(Excerpted records)

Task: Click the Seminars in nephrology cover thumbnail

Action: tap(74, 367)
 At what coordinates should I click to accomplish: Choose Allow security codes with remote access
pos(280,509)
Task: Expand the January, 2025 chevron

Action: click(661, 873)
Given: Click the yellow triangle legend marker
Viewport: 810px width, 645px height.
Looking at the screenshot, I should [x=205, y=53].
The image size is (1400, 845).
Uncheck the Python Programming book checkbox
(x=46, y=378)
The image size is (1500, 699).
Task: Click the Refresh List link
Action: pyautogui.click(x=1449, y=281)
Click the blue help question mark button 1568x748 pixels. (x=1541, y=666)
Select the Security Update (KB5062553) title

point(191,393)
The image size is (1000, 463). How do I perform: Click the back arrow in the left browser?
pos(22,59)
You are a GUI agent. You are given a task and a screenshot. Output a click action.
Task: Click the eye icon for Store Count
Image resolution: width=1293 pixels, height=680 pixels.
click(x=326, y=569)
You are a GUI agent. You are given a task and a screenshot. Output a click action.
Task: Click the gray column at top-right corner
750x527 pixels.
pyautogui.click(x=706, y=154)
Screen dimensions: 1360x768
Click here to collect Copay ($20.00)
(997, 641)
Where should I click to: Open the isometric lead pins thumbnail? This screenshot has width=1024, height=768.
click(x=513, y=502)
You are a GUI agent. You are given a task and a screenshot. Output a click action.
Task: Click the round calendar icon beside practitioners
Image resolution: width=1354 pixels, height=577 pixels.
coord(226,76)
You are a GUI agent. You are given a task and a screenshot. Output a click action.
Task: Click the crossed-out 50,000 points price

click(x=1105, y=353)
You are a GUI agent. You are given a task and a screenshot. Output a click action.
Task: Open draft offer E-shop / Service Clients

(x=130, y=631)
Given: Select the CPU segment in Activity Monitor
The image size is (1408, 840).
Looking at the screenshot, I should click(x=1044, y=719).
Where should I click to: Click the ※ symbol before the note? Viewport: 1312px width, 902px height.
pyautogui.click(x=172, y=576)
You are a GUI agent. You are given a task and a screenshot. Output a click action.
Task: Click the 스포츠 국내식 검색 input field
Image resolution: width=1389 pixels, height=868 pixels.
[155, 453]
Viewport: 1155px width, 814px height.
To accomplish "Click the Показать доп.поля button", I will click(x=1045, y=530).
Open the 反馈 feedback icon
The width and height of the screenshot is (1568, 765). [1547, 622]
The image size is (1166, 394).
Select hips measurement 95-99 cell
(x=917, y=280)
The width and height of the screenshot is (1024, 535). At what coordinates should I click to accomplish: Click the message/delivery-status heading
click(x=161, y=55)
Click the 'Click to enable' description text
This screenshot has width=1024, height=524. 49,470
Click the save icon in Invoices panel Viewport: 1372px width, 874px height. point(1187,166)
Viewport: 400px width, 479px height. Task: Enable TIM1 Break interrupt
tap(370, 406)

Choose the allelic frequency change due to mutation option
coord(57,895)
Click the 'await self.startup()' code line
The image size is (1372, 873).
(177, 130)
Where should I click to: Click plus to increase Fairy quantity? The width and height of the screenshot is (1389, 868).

(End Excerpted records)

# [Work order]
Please quote nothing but the lines from the line with "Given: Select the" through the end of the data above, exactly as written, ends included.

# [Task response]
Given: Select the CPU segment in Activity Monitor
The image size is (1408, 840).
Looking at the screenshot, I should click(x=1044, y=719).
Where should I click to: Click the ※ symbol before the note? Viewport: 1312px width, 902px height.
pyautogui.click(x=172, y=576)
You are a GUI agent. You are given a task and a screenshot. Output a click action.
Task: Click the 스포츠 국내식 검색 input field
Image resolution: width=1389 pixels, height=868 pixels.
[155, 453]
Viewport: 1155px width, 814px height.
To accomplish "Click the Показать доп.поля button", I will click(x=1045, y=530).
Open the 反馈 feedback icon
The width and height of the screenshot is (1568, 765). [1547, 622]
The image size is (1166, 394).
Select hips measurement 95-99 cell
(x=917, y=280)
The width and height of the screenshot is (1024, 535). At what coordinates should I click to accomplish: Click the message/delivery-status heading
click(x=161, y=55)
Click the 'Click to enable' description text
This screenshot has width=1024, height=524. 49,470
Click the save icon in Invoices panel Viewport: 1372px width, 874px height. point(1187,166)
Viewport: 400px width, 479px height. Task: Enable TIM1 Break interrupt
tap(370, 406)

Choose the allelic frequency change due to mutation option
coord(57,895)
Click the 'await self.startup()' code line
The image size is (1372, 873).
(177, 130)
Where should I click to: Click plus to increase Fairy quantity? The width and height of the screenshot is (1389, 868).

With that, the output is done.